So, students in our professional development and certification class have been preparing their resumes. For students without much professional experience, this is significant challenge.
Fortunately, our Industrial Cybersecurity students have a lot of learning experiences to draw from. I provide them with a prototype resume that includes statements of things they have done during the program. They can select and tailor statements to their projects and interests, and to closely match the job description and requirements.
I try to put them in the mind-set of the HR lead and the hiring manager.
I explain that HR lead is the “pre-screener” — eliminating those who are obviously not qualified. The hiring manager will then sort the resumes into yes and no piles. In some cases this is a diligent process. In some cases, its a “feel” thing. In some cases this is a committee decision.

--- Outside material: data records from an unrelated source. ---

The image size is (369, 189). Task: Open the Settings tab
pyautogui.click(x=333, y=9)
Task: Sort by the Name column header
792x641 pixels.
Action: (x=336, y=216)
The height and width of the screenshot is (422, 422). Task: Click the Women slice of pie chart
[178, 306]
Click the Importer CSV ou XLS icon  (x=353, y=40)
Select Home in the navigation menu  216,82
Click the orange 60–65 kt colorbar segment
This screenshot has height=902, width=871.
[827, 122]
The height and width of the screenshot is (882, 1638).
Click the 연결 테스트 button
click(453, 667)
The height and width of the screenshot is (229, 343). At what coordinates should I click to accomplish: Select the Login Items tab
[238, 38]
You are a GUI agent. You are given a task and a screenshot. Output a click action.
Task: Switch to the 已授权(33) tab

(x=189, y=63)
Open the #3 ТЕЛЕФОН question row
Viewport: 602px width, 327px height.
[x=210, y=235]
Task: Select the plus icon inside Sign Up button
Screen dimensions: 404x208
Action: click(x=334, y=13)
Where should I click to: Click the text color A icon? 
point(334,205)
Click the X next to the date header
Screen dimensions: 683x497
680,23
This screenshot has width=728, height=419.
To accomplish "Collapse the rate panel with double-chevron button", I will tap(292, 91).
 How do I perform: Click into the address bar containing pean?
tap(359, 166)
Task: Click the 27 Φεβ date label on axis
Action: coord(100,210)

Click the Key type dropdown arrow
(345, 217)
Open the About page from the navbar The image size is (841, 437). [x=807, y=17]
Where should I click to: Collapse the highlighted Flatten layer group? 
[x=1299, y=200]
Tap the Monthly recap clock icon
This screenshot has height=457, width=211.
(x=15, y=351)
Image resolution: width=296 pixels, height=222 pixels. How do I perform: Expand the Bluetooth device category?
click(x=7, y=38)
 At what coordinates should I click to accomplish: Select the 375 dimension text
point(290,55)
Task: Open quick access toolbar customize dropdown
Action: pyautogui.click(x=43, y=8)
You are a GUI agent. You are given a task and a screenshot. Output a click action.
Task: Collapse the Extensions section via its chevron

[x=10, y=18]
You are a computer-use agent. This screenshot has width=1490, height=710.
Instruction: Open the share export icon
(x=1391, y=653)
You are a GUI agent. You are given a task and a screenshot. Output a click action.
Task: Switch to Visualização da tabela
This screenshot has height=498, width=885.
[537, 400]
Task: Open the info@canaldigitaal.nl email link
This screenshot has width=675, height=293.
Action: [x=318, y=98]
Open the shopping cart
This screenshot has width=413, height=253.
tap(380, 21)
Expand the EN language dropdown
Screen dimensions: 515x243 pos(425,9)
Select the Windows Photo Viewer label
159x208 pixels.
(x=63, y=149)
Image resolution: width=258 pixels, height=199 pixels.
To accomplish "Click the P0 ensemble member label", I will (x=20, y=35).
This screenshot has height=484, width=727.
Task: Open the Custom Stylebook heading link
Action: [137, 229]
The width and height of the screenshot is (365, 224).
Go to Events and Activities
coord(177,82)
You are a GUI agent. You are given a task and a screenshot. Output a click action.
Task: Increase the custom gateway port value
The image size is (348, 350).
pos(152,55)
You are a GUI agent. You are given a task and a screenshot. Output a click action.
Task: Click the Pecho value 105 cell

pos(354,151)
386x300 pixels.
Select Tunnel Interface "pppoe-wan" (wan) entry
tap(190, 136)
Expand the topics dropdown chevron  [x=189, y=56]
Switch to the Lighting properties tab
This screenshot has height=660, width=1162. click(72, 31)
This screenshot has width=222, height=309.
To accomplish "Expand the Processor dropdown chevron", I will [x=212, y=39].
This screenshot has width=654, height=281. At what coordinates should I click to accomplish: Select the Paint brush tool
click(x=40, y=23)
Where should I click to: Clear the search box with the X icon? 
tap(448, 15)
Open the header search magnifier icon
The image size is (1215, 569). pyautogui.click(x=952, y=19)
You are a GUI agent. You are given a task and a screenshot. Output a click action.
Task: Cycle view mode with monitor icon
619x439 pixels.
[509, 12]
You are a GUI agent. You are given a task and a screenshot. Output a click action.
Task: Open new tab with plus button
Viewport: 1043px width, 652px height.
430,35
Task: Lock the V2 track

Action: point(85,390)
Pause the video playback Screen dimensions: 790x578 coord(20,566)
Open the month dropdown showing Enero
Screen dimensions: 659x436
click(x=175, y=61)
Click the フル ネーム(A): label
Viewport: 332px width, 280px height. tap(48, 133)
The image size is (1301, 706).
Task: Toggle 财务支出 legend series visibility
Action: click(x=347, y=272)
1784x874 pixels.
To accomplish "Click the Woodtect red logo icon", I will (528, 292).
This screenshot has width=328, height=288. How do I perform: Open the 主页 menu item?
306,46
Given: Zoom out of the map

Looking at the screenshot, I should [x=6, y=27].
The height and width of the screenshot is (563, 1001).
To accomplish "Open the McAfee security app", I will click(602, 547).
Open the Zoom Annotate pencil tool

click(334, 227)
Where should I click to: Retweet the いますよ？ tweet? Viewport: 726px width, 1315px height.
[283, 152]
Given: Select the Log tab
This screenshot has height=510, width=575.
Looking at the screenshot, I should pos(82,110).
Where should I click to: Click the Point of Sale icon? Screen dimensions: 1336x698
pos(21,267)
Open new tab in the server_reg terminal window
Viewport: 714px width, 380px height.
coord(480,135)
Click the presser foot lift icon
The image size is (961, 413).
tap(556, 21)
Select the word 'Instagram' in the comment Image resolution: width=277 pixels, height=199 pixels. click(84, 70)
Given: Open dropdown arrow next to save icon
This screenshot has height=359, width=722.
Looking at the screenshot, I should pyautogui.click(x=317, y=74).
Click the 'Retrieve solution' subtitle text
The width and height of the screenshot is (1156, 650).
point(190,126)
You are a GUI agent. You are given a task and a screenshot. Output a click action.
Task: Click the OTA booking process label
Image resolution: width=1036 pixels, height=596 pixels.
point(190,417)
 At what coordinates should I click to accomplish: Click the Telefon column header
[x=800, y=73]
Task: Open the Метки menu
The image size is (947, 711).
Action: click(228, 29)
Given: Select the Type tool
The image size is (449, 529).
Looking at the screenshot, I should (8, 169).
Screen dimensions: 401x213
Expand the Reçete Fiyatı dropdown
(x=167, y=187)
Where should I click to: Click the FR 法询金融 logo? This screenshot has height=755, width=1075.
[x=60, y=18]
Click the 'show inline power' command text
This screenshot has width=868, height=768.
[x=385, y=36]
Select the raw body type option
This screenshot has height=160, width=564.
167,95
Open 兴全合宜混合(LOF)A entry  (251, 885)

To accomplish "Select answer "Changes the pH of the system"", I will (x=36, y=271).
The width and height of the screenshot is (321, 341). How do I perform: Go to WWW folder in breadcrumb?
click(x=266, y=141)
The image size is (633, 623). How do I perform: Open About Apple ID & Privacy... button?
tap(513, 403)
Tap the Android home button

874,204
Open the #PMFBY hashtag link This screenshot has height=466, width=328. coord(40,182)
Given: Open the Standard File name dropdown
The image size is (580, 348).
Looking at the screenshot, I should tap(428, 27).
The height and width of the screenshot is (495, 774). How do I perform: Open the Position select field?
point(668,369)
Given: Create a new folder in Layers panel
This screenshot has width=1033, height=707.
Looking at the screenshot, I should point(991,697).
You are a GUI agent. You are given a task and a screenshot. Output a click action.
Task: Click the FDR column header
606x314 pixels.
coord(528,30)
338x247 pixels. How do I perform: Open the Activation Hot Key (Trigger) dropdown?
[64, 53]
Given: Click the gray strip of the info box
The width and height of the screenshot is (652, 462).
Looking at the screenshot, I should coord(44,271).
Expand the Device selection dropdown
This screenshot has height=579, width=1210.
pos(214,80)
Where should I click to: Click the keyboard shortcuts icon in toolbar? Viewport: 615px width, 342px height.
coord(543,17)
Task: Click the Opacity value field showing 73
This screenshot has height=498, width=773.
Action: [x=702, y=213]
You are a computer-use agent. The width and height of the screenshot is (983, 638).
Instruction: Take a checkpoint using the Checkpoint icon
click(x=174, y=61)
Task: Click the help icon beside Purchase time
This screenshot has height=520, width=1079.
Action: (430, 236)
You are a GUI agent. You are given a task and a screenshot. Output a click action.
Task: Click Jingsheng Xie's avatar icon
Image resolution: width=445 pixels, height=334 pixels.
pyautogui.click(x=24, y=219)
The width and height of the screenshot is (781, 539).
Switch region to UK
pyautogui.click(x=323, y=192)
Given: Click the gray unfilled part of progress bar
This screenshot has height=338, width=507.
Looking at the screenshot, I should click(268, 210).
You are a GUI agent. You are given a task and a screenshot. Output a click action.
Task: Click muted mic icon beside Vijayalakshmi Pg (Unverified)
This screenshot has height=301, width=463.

“Yes” pile resumes will qualify for a cover letter read, if cover letters are part of the process. Some organizations will administer a test of sorts. Based on the results, three to five candidates will be chosen for an interview. Two candidates will be called back for a second interview.
I think the most effective way to put students in the mindset of the HR lead and hiring manager is to expose them to a bunch of resumes. So, I have students bring several copies of their resume, which they share with classmates (I ask them to remove their names so that they don’t get distracted by that point).
Then we do a drill where students take five seconds to consume each resume and make a mental “yes” or “no” decision. While five seconds may be sightly on the short side, it gets the point across.